After a few minutes of re-reading this entire thread, I am reminded that you did specify in the first message that the user is supplying an array of query terms. Ok, here’s a proposed solution:

  compound: {
    must: [
      text: { path: [ ... ], query: "java" },
      text: { path: [ ... ], query: "php" },
      text: { path: [ ... ], query: "chennai" }
    ]
  }

This is saying that all individual terms must match in one or more of the fields in the path array provided. Use the array that you initially have been using, with the change being to make a clause for each query term.

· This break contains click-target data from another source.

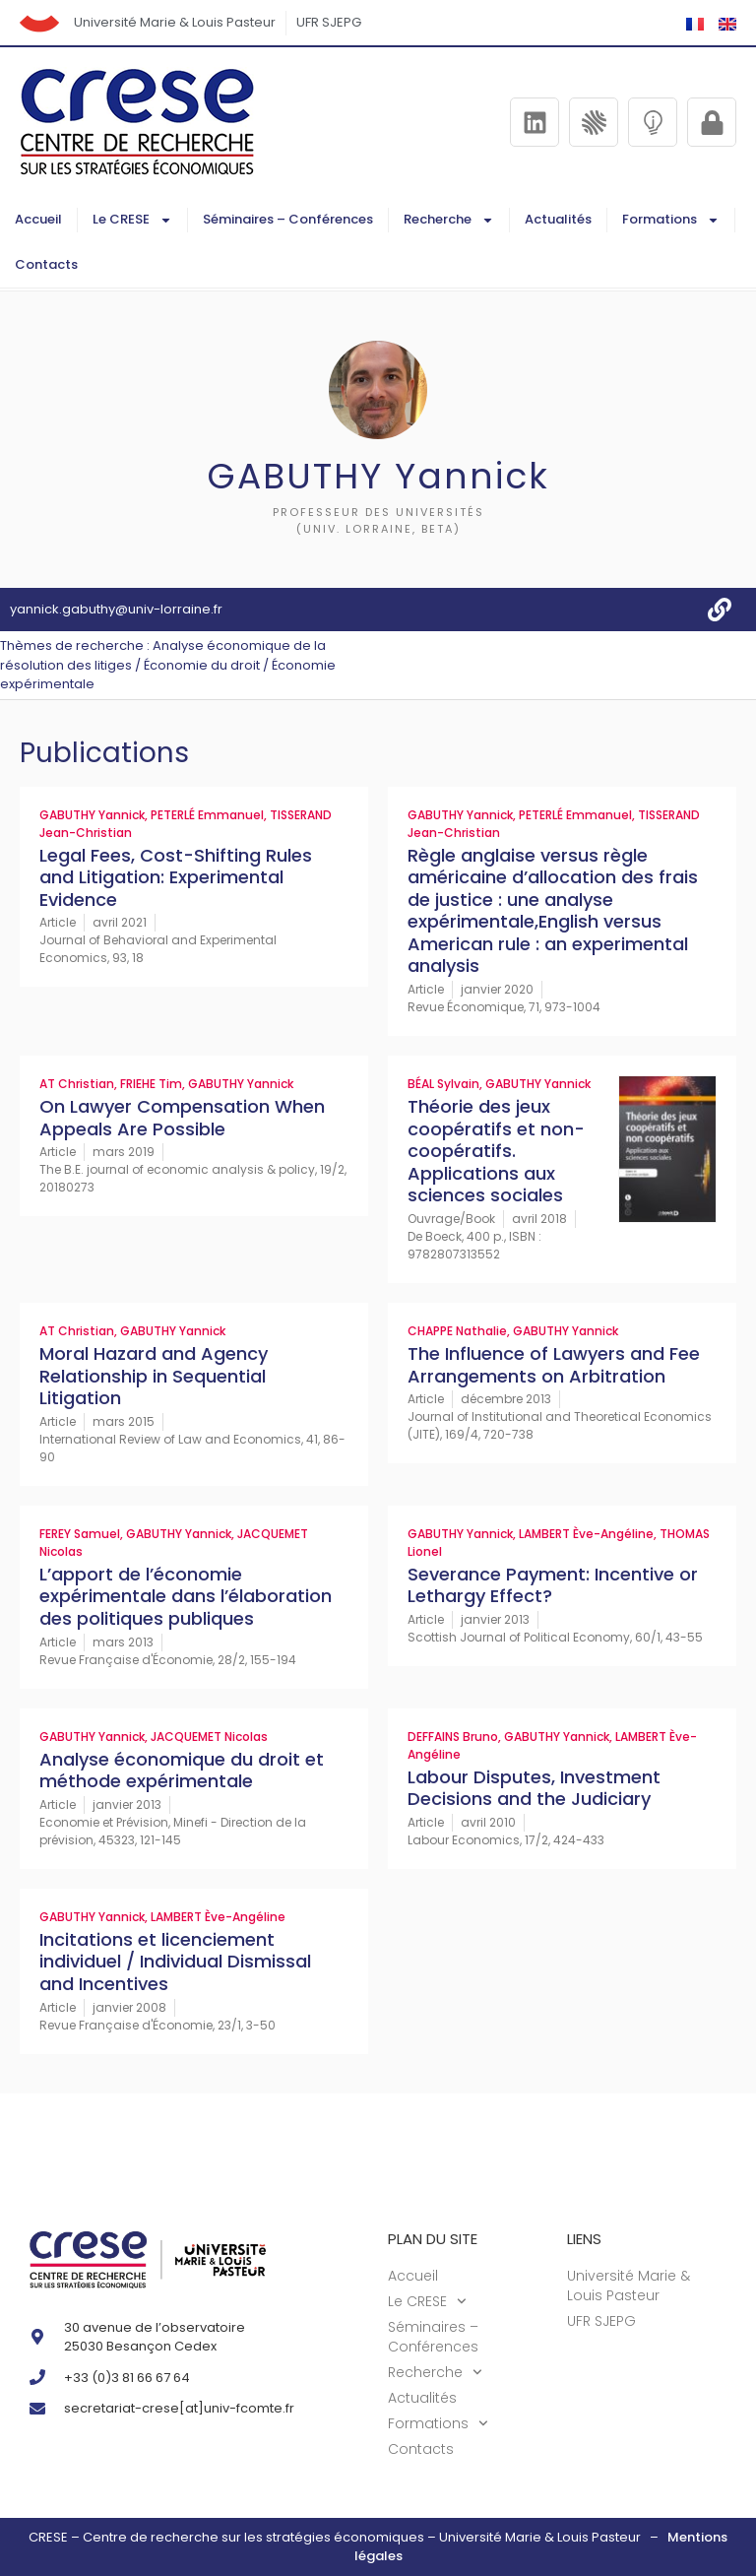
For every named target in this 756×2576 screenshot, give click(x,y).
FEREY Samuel (79, 1533)
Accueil (38, 219)
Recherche (449, 220)
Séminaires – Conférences (288, 219)
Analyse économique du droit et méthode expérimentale (181, 1770)
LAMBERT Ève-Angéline (586, 1533)
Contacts (46, 264)
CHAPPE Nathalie (457, 1330)
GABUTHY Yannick (92, 814)
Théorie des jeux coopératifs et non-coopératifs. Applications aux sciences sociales (496, 1150)
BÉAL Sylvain (443, 1083)
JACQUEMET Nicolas (209, 1736)
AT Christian (76, 1083)
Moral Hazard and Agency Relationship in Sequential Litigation (153, 1375)
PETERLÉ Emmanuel (207, 814)
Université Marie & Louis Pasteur (175, 22)
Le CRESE (132, 220)
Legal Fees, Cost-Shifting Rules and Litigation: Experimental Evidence (175, 877)
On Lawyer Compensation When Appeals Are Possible (182, 1117)
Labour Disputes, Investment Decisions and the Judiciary (534, 1788)
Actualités (558, 219)
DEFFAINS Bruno (453, 1736)
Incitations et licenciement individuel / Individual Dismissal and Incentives (175, 1961)
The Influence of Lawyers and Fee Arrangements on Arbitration (554, 1364)
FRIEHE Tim (151, 1083)
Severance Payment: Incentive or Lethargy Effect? (553, 1585)
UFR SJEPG (328, 22)
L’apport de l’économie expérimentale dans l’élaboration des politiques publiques (185, 1596)
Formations (671, 220)
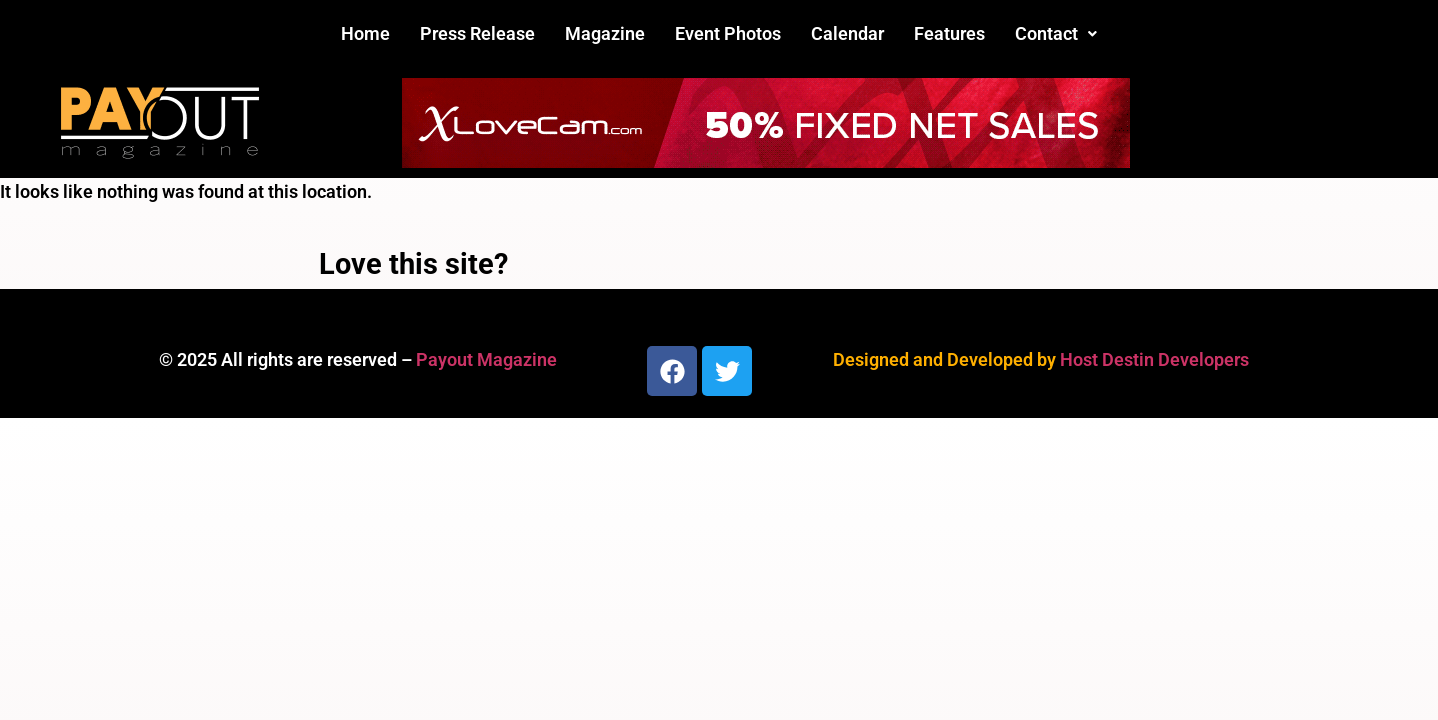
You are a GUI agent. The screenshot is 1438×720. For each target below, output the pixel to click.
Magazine (605, 33)
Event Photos (728, 33)
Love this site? (413, 264)
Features (949, 33)
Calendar (847, 33)
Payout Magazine (486, 359)
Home (365, 33)
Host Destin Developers (1154, 359)
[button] (1056, 34)
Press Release (477, 33)
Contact (1056, 33)
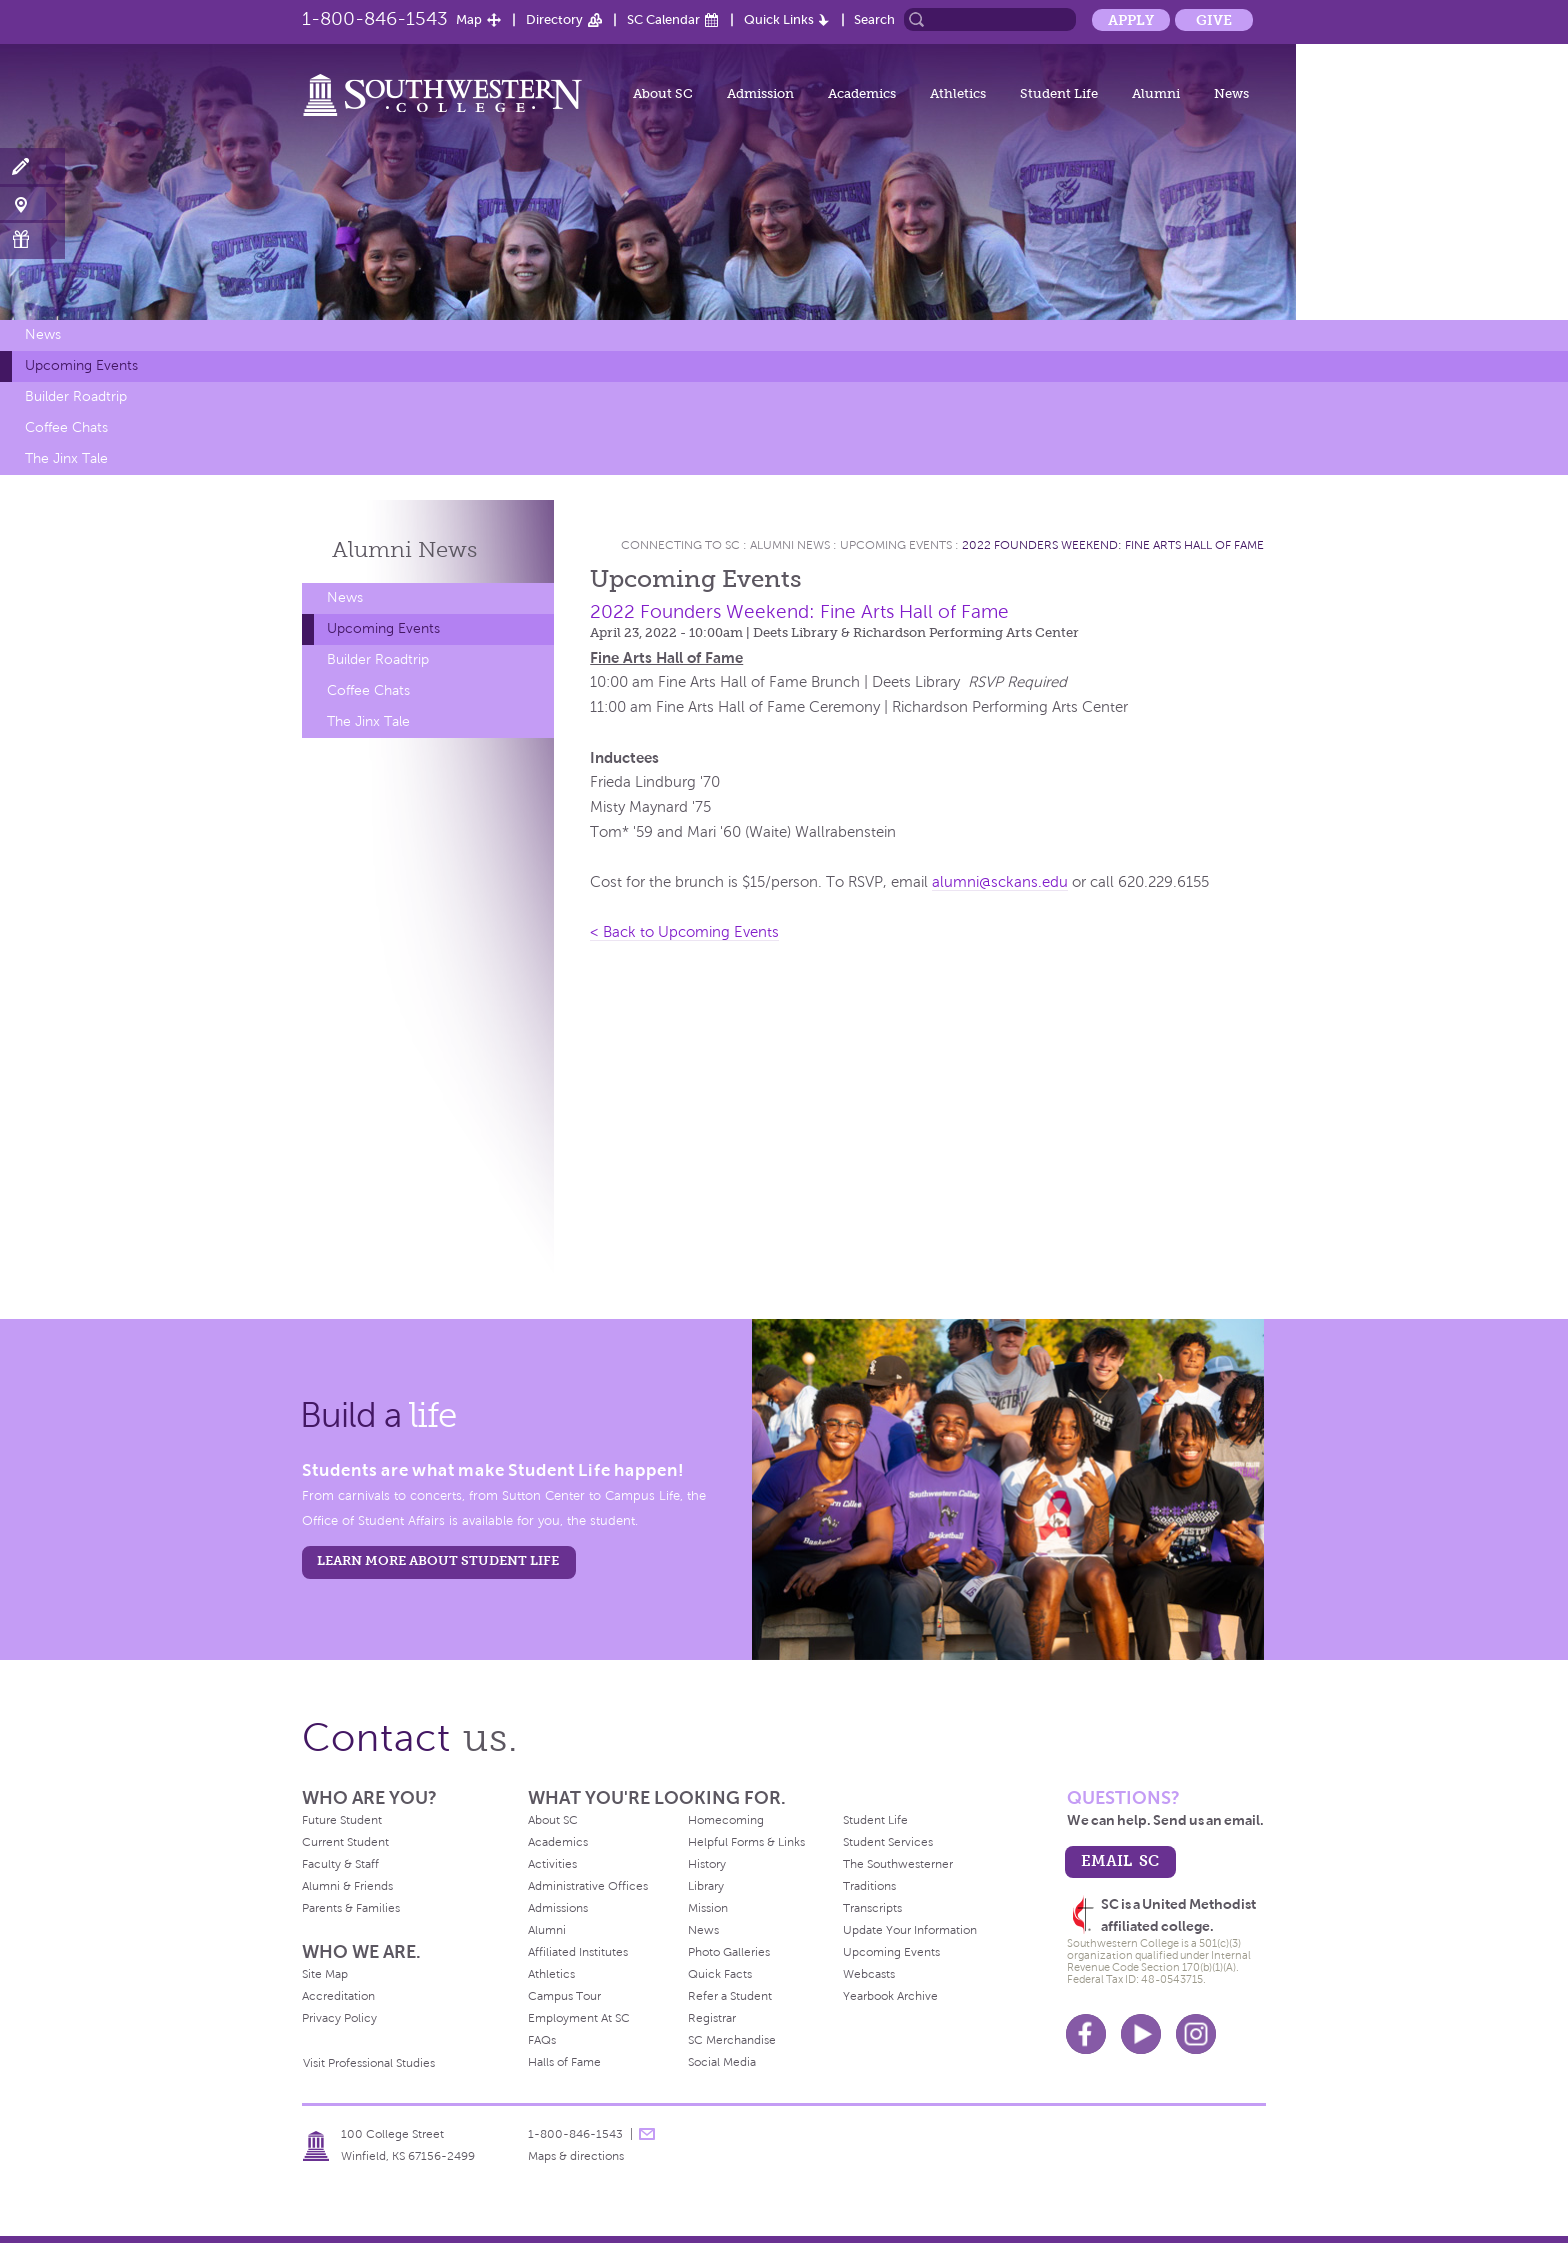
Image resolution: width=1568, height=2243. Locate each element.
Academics (862, 93)
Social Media (722, 2062)
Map (469, 19)
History (707, 1864)
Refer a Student (730, 1996)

How does this work for your needs?

2 Likes

I appreciate your approach on this , i have worked on your query in mongodb compass it produced one of my old result, it gives any two of values will be present on document not all of them,

[
  {
    $search: {
      index: "ats_boolean",
      compound: {
        must: [
          {
            text: {
              path: [
                "first_name",
                "last_name",
                "state",
                "city",
                "skillset.skill",
                "prefered_location",
                "email",
                "employment_details.job_role",
                "employment_details.job_skills",
              ],
              query: "java",
            },
            text: {
              path: [
                "first_name",
                "last_name",
                "state",
                "city",
                "skillset.skill",
                "prefered_location",
                "email",
                "employment_details.job_role",
                "employment_details.job_skills",
              ],
              query: "php",
            },
            text: {
              path: [
                "first_name",
                "last_name",
                "state",
                "city",
                "skillset.skill",
                "prefered_location",
                "email",
                "employment_details.job_role",
                "employment_details.job_skills",
              ],
              query: "chennai",
            },
          },
        ],
      },
    },
  },
]

here is the document was i got as a solution

{
  "_id": {
    "$oid": "6463784e5c2e1cf13bb8f78d"
  },
  "CandidateId": "SS39246",
  "first_name": "Sriba",
  "last_name": "",
  "email": "psriba@gmail.com",
  "mobile_number": "9003781504",
  "gender": "Female",
  "state": "Tamil Nadu",
  "city": "Chennai",
  "pincode": "600034",
  "current_location": "Chennai",
  "willing_to_relocate": false,
  "prefered_location": "",
  "expected_ctc": "15 LPA",
  "notice_period": "Immediate",
  "status": "In progress",
  "prefered_mode_of_hire": "C2H (contract to Hire) - Client side",
  "resume_url": "https://ss-ats-assets.s3.ap-south-1.amazonaws.com/candidate_resume/Sriba_Java%20Developer_Chennai.doc_1684240460376.msword",
  "skillset": [
    {
      "skill": "Chennai",
      "exp": 49
    }
  ],
  "employment_details": [
    {
      "company_name": "Mindtree",
      "start_date": "2019-02-03T18:30:00.000Z",
      "end_date": "2022-04-28T18:30:00.000Z",
      "job_role": "Java Developer",
      "work_model": "Remote",
      "ctc": "9 LPA",
      "employment_type": "Permanent",
      "industry_type": "IT",
      "c2h_payroll": "-",
      "job_skills": "Java",
      "is_current": "yes"
    }
  ],
  "created_by": {
    "$oid": "641462a847038cf77ecc7e81"
  },
  "is_deleted": false,
  "createdAt": {
    "$date": "2023-05-16T12:34:22.861Z"
  },
  "updatedAt": {
    "$date": "2023-05-16T12:34:22.861Z"
  },
  "__v": 0
}

why am into this, am working on Boolean search functionality in this case i have completed OR , NOT, except AND gate functionality, my client they will enter text to search their requirement like `Php and java and Berlin not WashingtonDC not Jasper` for this my code will extract AND key Words OR keywords NOT keywords then produce their results, am Succeed on OR , NOT gate but failed in AND condition. so now am working on hardcode functionality to bare this case,
anyway thanks for your effort on this, i never imagine someone will take care of my task to help me out but you did it, thanks for that.